Das Redesign soll das Reisen im Intercity wieder angenehmer machen. Die Innenausstattung wird an den aktuellen Standard, wie er bereits in den ICEs zu finden ist, angepasst. Zudem werden Anpassungen an den einzelnen Bauserien durchgeführt, um den Wagenpark ein wenig zu vereinheitlichen. Beispielsweise werden beim Umbau der Abteilwagen 1. Klasse der Bauart Avmz109 die derzeit vorhandenen Drehfalttüren durch Schwenkschiebetüren von IFE ersetzt. An den druckdichten Abteil- und Großraumwagen werden zudem die letzten druckdichten SIG-2-Überhänge durch normale Gummiwulstübergänge ersetzt. Doch viele Fahrgäste werden auch den bequemen, ausziehbaren Sitzen der 1. Klasse nachtrauern, denn die Abteile kann man nun nicht mehr in eine Liegewiese verwandeln.

Im Innenraum legt man lediglich Wert auf optische Modernisierungen. Alle Wagen erhalten neue Einzelsitze aus dem Hause Grammer, eine Bestuhlung, die man schon von der ICE-1-Modernisierung kennt. An der Abteilstruktur der Fahrzeuge hingegen wird nichts verändert. Befürchtungen, die 1. Klasse Abteile müssen einem Großraum weichen bestätigen sich nicht. Zudem bleiben alle Elemente wie Gepäckablagen, Abteiltüren etc. erhalten. Selbst die WCs erhalten lediglich eine farbliche Auffrischung. Trotz alledem werden bei den Modernisierungsmassnahmen alle Wagen erst einmal komplett entkernt, um den Mief der letzten 40 Jahre zu vertreiben.

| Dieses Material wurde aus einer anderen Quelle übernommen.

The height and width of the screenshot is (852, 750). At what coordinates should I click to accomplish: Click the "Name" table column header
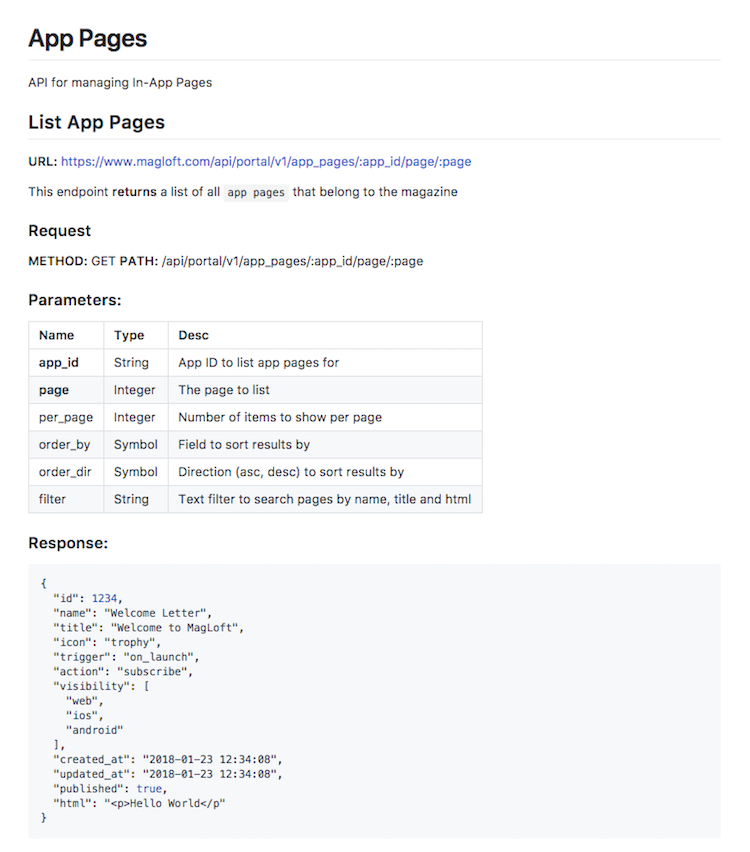point(56,335)
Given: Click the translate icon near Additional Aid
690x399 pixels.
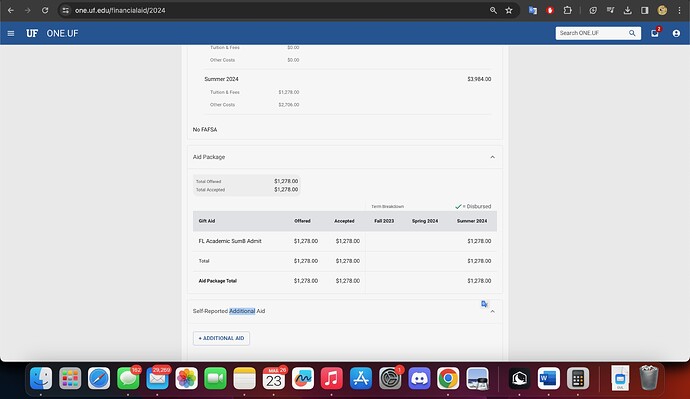Looking at the screenshot, I should coord(484,304).
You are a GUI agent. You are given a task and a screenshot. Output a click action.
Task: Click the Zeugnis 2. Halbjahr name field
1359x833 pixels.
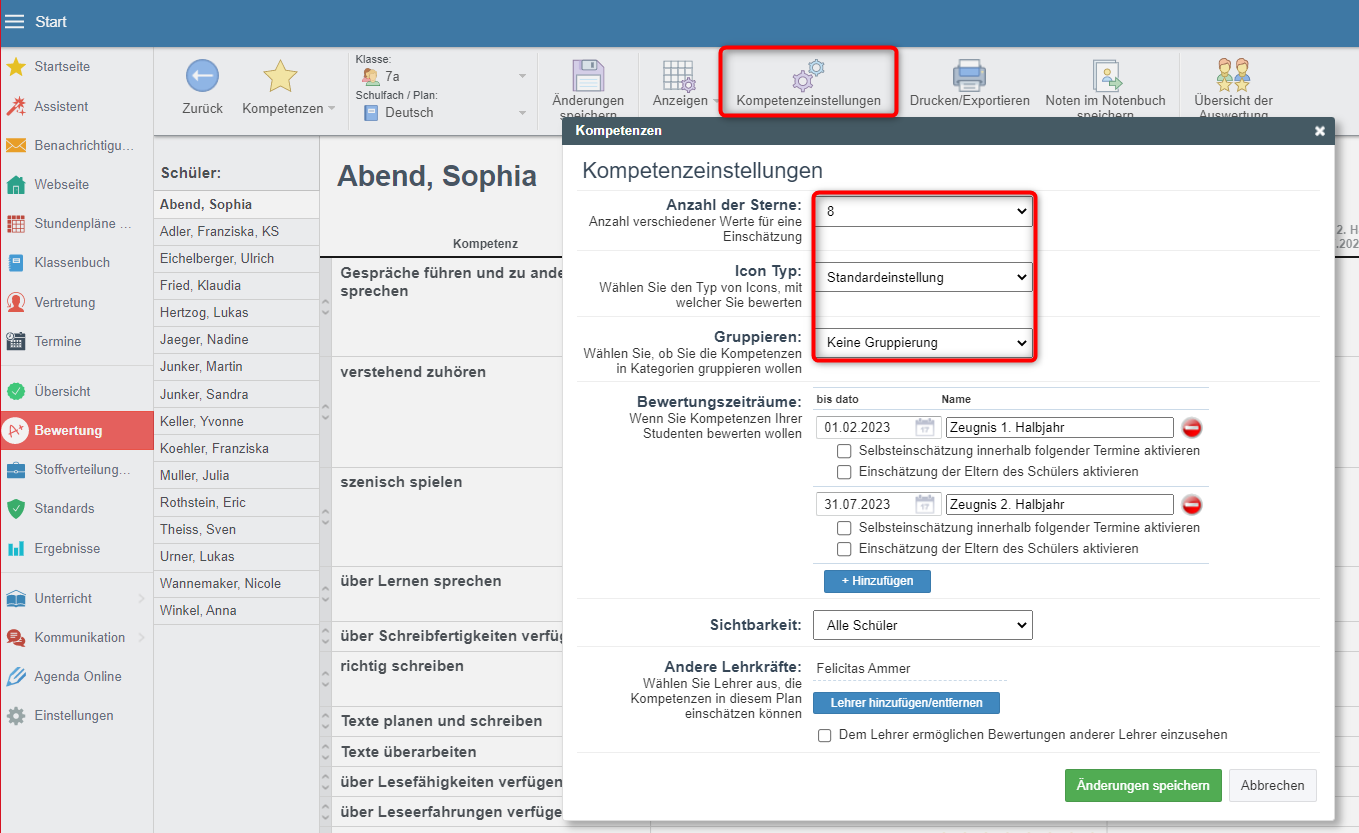[1059, 505]
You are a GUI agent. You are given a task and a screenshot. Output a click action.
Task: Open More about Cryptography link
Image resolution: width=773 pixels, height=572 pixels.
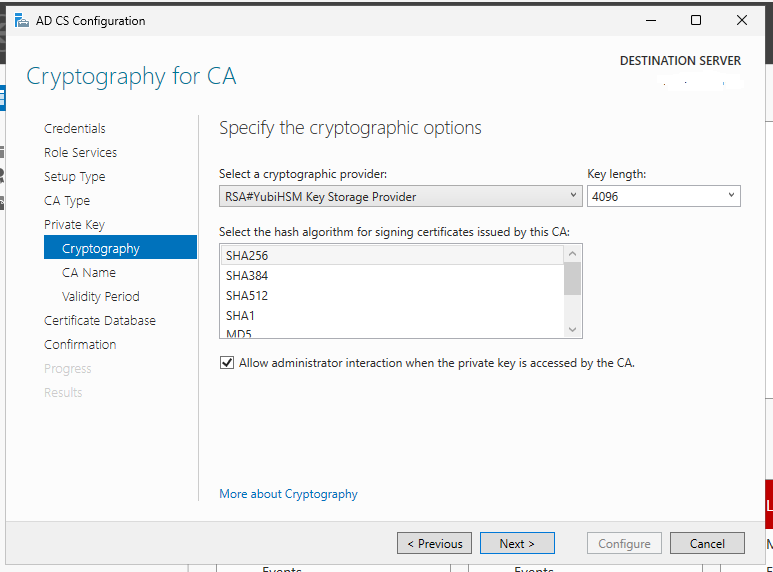point(288,494)
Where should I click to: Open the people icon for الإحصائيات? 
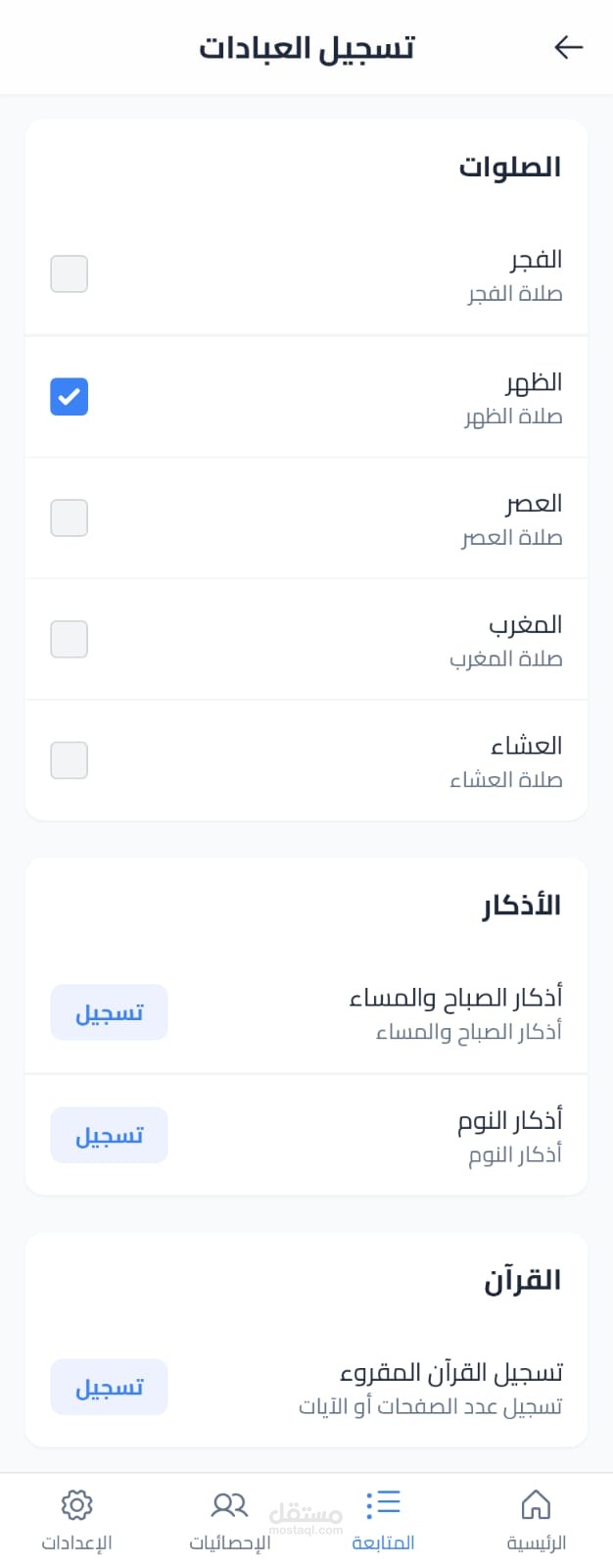[229, 1504]
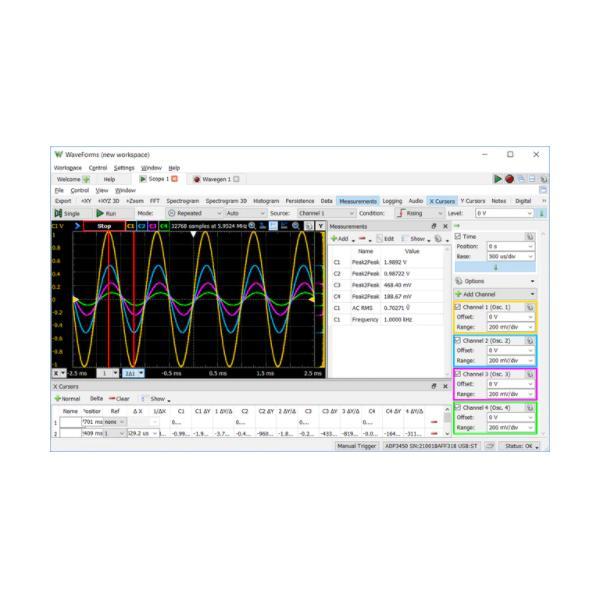Click the Single acquisition button
This screenshot has width=600, height=600.
67,213
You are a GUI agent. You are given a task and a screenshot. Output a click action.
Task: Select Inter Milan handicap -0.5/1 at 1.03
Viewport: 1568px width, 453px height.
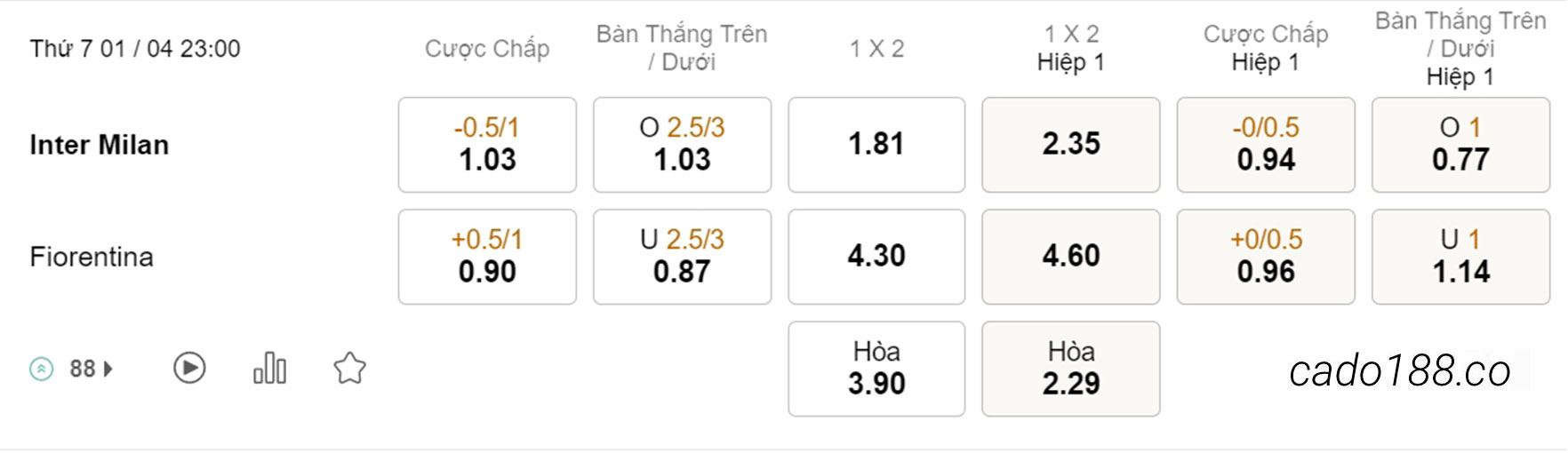click(487, 145)
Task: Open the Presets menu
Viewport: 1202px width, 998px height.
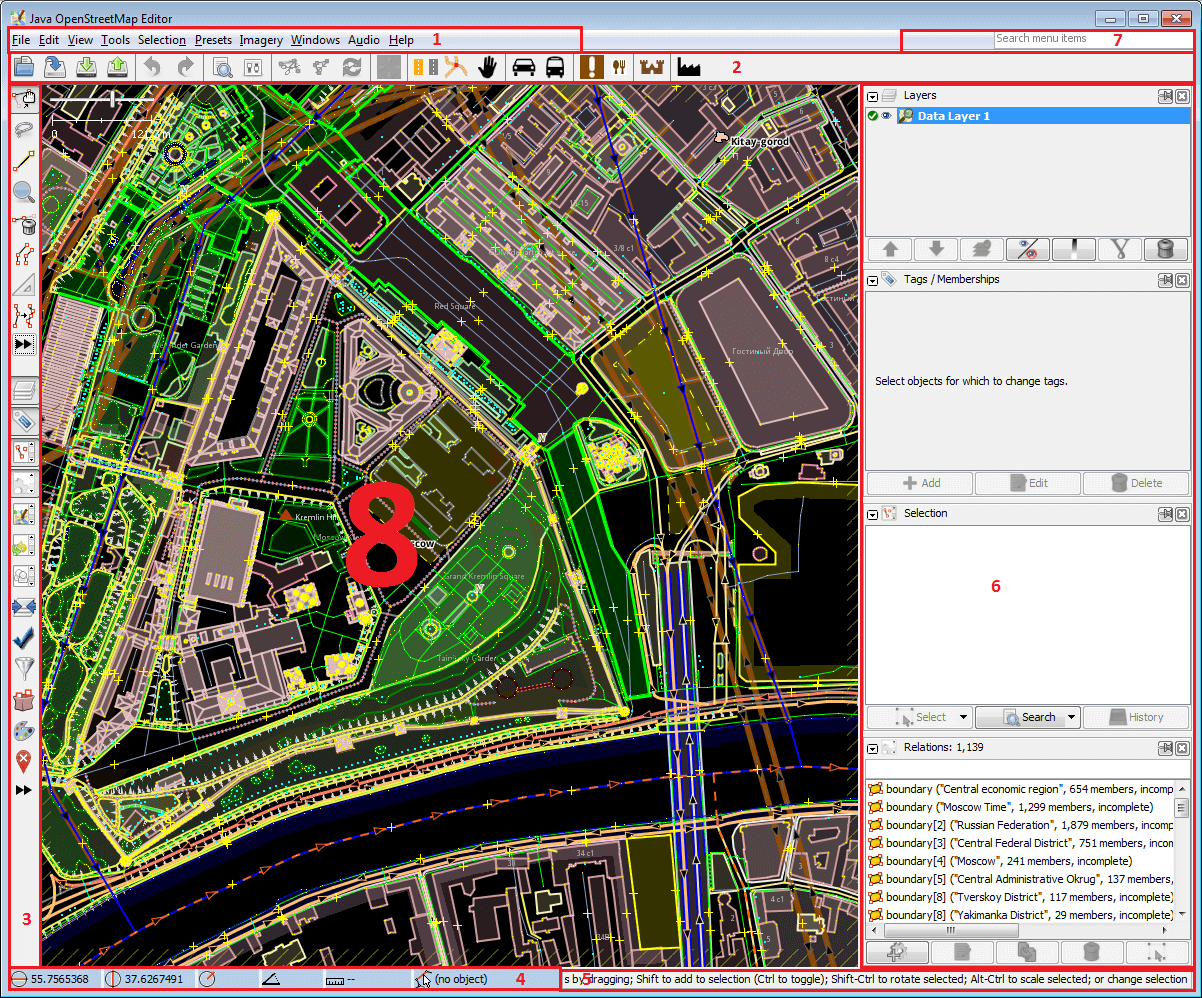Action: (213, 40)
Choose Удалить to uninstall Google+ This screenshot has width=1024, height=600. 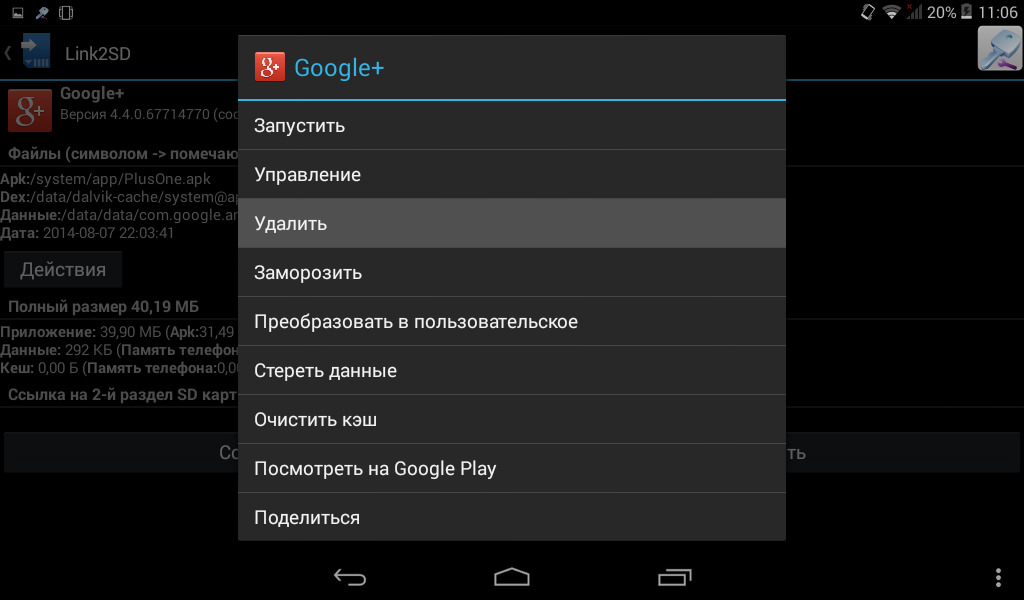click(x=511, y=223)
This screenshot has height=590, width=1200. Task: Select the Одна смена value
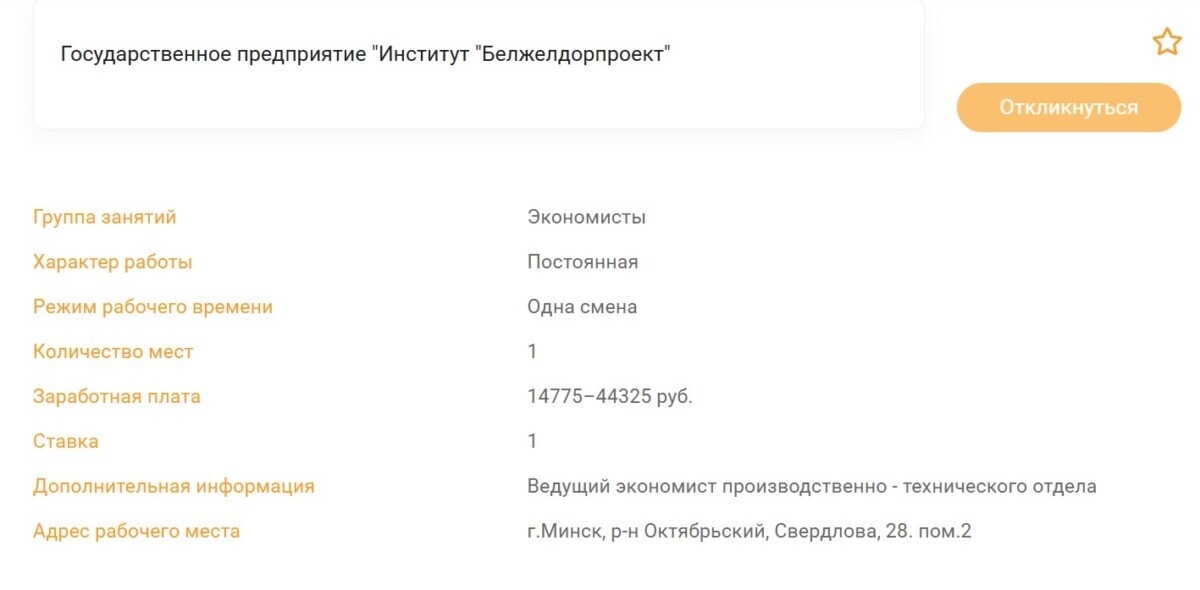[584, 306]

Doch dann beginnen die Herausforderungen: Da die einzelnen Fahrzeug-Baureihen im Innenraum völlig unterschiedlich sind und eine Vereinheitlichung im Rahmen dieser Maßnahmen nicht möglich sind, wird jede Bauart individuell umgebaut. So unterscheiden sich beispielsweise die Wandverkleidungen der Avmz 107 und 109 dermassen, dass diese untereinander nicht ausgetauscht werden können. Für die Reisenden soll dass zukünftig keine Rolle mehr spielen, denn egal welche Bauart die Wagen haben, die 1. Klasse-Abteile weisen generell die gleichen Sitze und Tische auf. Auch in der 2. Klasse werden, unabhängig ob Bv(s)mz oder Bpmz, die gleichen Sitze verbaut. Individuelle Anpassungen erfährt lediglich das Familien- und das Dienstabteil im Service-Wagen der Bauart Bvsmz186.

Ein erster Meilenstein soll im Dezember zum Fahrplanwechsel erreicht sein, denn dann soll die komplette IC-Linie 30 auf modernisiertes Wagenmaterial der Bauarten Apmz, Avmz, ARkimz, Bvsmz, Bvmz und Bpmz umgestellt werden.